My question to you, Matt, is [this]: even in these early venetoclax progressors, these would not be the ideal candidates for your trial because most of them are progressing relatively quickly, venetoclax works again, and we'll publish data soon to show the responses are durable. Can you comment on optimal timing for venetoclax retreatment and what you hope to achieve with the ReVenG trial?
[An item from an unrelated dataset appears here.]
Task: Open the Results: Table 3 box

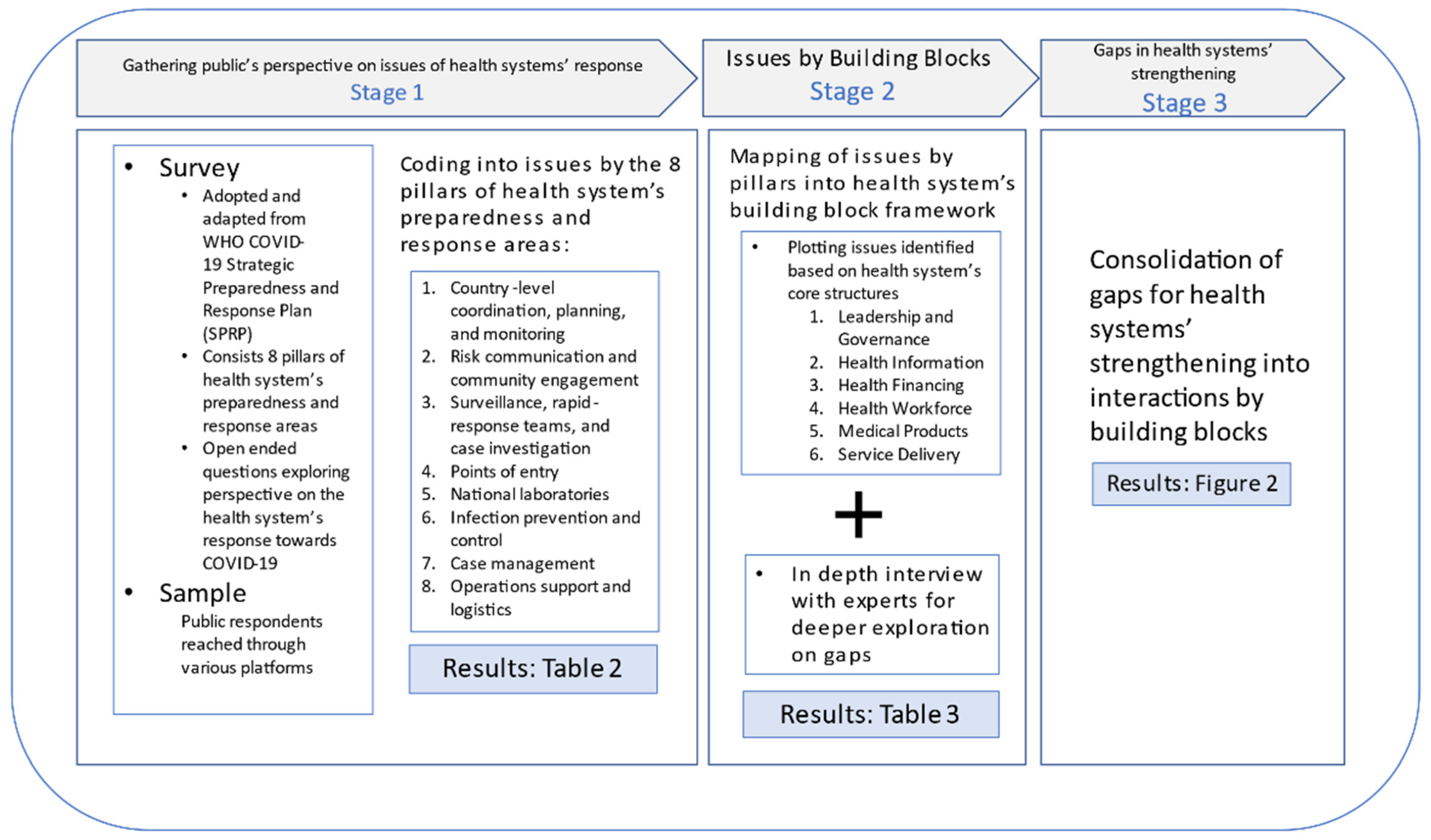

Matthew S. Davids, MD, MMSc: I'm curious to see your data because I think the durability of response is really a key unanswered question right now. I agree with you that the real-world data is going to be very informative on that question first—before we get the results of our prospective trial. Just briefly, the ReVenG trial (NCT04895436) is retreatment with venetoclax-G or venetoclax/obinutuzumab. This is a collaboration between ourselves, Dana Farber [Cancer Institute], and the German CLL Study Group with AbbVie. The idea is basically [that if] patients who had venetoclax/obinutuzumab as frontline therapy had at least 1 year of remission, they can be retreated with an additional treatment of venetoclax/obinutuzumab. Actually, if it's just 1 to 2 years of remission, they can get a longer course of venetoclax-based therapy. If they had more than 2 years of remission, they just get the standard 1 year of venetoclax/obinutuzumab. We're going to look at overall response rate as the primary end point, but we also, of course, hope to look at the durability of this. I'm quite optimistic based on the real-world data that we've seen already, with about 75% of patients responding in a more refractory group, so in this frontline population, I think the response rates will be even higher and hopefully durable.
Transcript has been edited for clarity.